» Available records:
◆ ◆ ◆ ◆ ◆ ◆ ◆

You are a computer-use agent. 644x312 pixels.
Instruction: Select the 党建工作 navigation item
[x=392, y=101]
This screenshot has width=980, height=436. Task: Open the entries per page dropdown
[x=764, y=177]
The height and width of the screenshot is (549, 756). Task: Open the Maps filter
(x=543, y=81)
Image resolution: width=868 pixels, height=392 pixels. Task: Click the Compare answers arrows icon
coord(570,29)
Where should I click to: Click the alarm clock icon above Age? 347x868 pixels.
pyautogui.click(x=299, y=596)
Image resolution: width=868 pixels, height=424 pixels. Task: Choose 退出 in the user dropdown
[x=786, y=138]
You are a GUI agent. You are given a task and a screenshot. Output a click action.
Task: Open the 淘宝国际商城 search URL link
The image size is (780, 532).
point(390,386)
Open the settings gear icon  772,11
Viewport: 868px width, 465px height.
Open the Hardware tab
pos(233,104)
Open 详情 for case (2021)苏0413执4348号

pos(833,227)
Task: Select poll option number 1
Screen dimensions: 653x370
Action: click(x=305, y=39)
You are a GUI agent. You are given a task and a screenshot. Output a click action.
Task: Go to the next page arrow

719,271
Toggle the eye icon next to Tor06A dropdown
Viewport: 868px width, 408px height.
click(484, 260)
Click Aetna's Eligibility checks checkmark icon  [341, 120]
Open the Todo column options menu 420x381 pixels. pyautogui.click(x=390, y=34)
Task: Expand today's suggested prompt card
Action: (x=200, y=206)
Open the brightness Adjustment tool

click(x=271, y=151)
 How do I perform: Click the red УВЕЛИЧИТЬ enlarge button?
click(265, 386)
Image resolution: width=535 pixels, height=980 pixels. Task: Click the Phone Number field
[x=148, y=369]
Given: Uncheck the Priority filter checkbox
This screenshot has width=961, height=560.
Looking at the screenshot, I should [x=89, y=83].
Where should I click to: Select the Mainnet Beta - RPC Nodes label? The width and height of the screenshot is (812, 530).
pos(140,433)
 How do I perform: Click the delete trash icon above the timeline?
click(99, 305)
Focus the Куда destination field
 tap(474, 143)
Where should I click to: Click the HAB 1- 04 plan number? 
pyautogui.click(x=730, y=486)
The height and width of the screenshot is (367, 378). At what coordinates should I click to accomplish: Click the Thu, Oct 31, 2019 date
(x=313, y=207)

◆ ◆ ◆ ◆ ◆ ◆ ◆

» Action item:
Repeat the data verbatim, line after line, leaving nothing out.

» Result for this task:
You are a computer-use agent. 644x312 pixels.
Instruction: Select the 党建工作 navigation item
[x=392, y=101]
This screenshot has width=980, height=436. Task: Open the entries per page dropdown
[x=764, y=177]
The height and width of the screenshot is (549, 756). Task: Open the Maps filter
(x=543, y=81)
Image resolution: width=868 pixels, height=392 pixels. Task: Click the Compare answers arrows icon
coord(570,29)
Where should I click to: Click the alarm clock icon above Age? 347x868 pixels.
pyautogui.click(x=299, y=596)
Image resolution: width=868 pixels, height=424 pixels. Task: Choose 退出 in the user dropdown
[x=786, y=138]
You are a GUI agent. You are given a task and a screenshot. Output a click action.
Task: Open the 淘宝国际商城 search URL link
The image size is (780, 532).
point(390,386)
Open the settings gear icon  772,11
Viewport: 868px width, 465px height.
Open the Hardware tab
pos(233,104)
Open 详情 for case (2021)苏0413执4348号

pos(833,227)
Task: Select poll option number 1
Screen dimensions: 653x370
Action: click(x=305, y=39)
You are a GUI agent. You are given a task and a screenshot. Output a click action.
Task: Go to the next page arrow

719,271
Toggle the eye icon next to Tor06A dropdown
Viewport: 868px width, 408px height.
click(484, 260)
Click Aetna's Eligibility checks checkmark icon  [341, 120]
Open the Todo column options menu 420x381 pixels. pyautogui.click(x=390, y=34)
Task: Expand today's suggested prompt card
Action: (x=200, y=206)
Open the brightness Adjustment tool

click(x=271, y=151)
 How do I perform: Click the red УВЕЛИЧИТЬ enlarge button?
click(265, 386)
Image resolution: width=535 pixels, height=980 pixels. Task: Click the Phone Number field
[x=148, y=369]
Given: Uncheck the Priority filter checkbox
This screenshot has width=961, height=560.
Looking at the screenshot, I should [x=89, y=83].
Where should I click to: Select the Mainnet Beta - RPC Nodes label? The width and height of the screenshot is (812, 530).
pos(140,433)
 How do I perform: Click the delete trash icon above the timeline?
click(99, 305)
Focus the Куда destination field
 tap(474, 143)
Where should I click to: Click the HAB 1- 04 plan number? 
pyautogui.click(x=730, y=486)
The height and width of the screenshot is (367, 378). At what coordinates should I click to accomplish: Click the Thu, Oct 31, 2019 date
(x=313, y=207)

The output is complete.